> _Records_:

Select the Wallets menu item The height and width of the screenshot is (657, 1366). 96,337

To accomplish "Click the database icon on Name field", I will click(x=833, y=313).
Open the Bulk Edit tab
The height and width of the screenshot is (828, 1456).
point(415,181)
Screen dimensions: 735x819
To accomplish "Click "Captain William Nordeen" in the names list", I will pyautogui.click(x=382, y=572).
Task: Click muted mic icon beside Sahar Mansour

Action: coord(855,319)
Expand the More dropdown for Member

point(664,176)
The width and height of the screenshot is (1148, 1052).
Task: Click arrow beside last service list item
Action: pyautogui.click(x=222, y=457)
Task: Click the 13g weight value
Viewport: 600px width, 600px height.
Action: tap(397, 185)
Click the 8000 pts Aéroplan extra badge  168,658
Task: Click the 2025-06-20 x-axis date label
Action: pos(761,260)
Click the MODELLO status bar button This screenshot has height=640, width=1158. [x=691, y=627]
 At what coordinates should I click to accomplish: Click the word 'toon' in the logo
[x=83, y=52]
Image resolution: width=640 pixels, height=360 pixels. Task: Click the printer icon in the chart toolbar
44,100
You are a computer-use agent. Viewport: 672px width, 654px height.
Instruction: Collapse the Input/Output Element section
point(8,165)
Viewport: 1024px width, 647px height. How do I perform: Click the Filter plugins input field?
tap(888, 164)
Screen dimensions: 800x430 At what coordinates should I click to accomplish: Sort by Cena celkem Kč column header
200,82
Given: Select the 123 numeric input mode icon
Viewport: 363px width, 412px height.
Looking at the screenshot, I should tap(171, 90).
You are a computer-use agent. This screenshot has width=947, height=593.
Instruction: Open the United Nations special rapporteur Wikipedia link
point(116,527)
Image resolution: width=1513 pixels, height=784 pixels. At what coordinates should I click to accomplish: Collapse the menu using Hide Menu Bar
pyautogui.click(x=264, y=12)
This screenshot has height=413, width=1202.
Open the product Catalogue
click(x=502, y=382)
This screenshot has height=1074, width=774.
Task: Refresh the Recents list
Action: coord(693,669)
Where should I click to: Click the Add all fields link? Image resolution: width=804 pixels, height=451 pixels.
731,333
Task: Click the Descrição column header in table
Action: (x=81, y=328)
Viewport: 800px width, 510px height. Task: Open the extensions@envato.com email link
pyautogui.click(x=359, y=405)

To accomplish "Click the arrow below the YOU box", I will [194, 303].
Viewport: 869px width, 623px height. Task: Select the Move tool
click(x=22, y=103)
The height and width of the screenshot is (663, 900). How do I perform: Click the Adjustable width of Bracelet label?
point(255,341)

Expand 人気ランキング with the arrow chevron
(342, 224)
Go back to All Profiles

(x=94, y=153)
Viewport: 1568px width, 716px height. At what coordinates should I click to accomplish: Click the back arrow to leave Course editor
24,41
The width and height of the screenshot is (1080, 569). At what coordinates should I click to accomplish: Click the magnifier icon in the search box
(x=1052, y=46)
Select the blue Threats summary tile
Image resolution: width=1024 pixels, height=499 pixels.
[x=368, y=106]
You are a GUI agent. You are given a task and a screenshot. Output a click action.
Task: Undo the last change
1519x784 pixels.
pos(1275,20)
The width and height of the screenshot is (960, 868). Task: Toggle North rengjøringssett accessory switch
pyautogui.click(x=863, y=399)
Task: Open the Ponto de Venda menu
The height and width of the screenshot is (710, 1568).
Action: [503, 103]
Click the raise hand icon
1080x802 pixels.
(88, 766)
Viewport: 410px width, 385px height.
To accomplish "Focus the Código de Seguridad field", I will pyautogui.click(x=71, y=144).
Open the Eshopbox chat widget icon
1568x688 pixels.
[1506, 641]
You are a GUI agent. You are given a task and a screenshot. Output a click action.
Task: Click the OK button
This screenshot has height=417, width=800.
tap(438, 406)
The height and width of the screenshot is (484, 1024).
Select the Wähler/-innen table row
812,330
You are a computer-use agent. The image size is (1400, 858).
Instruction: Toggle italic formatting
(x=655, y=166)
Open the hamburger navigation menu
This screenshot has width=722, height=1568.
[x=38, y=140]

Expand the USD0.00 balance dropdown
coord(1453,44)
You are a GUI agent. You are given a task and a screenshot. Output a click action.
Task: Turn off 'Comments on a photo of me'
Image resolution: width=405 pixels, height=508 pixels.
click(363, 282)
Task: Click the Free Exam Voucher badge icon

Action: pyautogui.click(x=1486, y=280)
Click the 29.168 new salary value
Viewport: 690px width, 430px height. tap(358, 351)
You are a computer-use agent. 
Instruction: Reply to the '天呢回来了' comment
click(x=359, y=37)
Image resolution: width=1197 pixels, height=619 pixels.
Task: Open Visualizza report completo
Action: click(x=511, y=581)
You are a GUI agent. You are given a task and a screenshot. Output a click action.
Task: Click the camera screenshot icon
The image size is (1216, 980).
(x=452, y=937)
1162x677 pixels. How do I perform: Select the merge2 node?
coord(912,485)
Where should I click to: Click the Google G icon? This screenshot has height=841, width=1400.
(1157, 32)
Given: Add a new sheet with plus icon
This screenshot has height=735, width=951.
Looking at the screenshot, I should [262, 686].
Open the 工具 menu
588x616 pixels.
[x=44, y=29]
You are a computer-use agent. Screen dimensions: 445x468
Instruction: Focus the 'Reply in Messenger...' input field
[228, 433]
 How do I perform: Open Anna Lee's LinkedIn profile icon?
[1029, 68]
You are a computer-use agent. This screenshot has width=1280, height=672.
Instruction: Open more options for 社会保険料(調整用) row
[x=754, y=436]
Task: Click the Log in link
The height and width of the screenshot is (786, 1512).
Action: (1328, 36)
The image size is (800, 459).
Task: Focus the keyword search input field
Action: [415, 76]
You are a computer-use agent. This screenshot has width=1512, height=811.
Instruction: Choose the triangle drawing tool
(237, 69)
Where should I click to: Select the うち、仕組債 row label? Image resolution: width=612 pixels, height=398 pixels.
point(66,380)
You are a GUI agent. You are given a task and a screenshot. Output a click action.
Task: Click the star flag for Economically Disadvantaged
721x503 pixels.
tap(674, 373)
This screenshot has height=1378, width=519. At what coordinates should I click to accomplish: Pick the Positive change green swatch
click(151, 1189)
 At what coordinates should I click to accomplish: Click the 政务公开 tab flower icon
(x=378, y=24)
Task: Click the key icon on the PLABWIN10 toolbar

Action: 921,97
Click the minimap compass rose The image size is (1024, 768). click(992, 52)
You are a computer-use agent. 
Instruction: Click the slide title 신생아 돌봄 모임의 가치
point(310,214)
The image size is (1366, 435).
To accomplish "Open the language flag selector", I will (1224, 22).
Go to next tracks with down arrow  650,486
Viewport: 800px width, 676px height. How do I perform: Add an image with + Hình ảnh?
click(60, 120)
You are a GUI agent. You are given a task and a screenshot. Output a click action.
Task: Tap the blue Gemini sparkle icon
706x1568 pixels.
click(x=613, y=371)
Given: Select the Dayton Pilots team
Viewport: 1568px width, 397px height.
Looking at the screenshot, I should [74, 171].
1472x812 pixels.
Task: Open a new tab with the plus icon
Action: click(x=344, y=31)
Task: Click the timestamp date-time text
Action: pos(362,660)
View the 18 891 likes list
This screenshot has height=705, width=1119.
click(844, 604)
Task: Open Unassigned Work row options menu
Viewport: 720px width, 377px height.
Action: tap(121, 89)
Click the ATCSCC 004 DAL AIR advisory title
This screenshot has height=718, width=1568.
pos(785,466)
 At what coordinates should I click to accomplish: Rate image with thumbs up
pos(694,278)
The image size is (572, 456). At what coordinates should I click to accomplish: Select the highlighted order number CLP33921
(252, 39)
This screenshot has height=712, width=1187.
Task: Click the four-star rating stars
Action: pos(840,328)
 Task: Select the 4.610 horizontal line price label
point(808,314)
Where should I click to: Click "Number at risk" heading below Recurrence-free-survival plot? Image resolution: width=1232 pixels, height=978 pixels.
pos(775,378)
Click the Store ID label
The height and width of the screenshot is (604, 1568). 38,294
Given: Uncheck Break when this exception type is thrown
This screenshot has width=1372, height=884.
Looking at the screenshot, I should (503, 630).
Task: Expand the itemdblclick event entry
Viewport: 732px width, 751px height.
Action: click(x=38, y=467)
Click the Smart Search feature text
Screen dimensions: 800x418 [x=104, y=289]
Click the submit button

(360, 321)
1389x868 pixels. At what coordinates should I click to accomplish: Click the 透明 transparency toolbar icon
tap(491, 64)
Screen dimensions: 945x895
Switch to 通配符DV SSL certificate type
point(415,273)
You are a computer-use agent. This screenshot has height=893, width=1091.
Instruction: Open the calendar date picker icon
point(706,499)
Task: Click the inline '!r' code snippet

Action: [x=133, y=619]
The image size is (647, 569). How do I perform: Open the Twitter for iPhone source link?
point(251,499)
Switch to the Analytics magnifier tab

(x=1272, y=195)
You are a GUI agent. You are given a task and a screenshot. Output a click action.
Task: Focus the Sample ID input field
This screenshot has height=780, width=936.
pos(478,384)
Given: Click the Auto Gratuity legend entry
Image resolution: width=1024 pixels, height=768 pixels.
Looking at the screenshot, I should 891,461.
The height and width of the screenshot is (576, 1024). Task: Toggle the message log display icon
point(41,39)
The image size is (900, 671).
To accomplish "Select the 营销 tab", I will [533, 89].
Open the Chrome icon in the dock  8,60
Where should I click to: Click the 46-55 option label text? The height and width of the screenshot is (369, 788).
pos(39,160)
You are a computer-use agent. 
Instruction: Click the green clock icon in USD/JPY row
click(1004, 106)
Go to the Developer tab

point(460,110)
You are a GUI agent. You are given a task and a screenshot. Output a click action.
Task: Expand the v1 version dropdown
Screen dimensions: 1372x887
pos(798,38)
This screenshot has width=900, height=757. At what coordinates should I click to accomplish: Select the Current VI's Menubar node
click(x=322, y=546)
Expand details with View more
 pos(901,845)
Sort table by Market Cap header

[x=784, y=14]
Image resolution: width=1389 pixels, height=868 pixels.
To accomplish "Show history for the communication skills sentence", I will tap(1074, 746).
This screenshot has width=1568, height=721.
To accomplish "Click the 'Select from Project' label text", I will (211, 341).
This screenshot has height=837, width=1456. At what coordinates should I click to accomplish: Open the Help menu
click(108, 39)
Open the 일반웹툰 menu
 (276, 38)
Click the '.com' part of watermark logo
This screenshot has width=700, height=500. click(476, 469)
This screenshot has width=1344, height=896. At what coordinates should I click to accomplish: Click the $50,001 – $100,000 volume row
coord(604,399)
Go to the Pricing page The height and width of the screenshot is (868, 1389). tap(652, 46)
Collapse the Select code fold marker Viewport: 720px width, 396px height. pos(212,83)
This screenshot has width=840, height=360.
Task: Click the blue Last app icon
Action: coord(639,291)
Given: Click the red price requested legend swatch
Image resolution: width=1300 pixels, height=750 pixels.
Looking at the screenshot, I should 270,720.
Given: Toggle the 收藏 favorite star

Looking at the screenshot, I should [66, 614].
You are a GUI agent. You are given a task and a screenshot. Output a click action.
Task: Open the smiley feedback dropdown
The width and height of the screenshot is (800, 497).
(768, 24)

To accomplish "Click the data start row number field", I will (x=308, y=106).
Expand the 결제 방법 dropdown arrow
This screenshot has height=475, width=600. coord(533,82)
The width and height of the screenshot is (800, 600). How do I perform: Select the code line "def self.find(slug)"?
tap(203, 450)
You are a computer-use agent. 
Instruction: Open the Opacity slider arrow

> _About this task_: Write out exactly the lines above from the line with "Click the 8000" through the line with "Click the MODELLO", both of them included, and leave out all other lines.

> _Finished task_:
Click the 8000 pts Aéroplan extra badge  168,658
Task: Click the 2025-06-20 x-axis date label
Action: pos(761,260)
Click the MODELLO status bar button This screenshot has height=640, width=1158. [x=691, y=627]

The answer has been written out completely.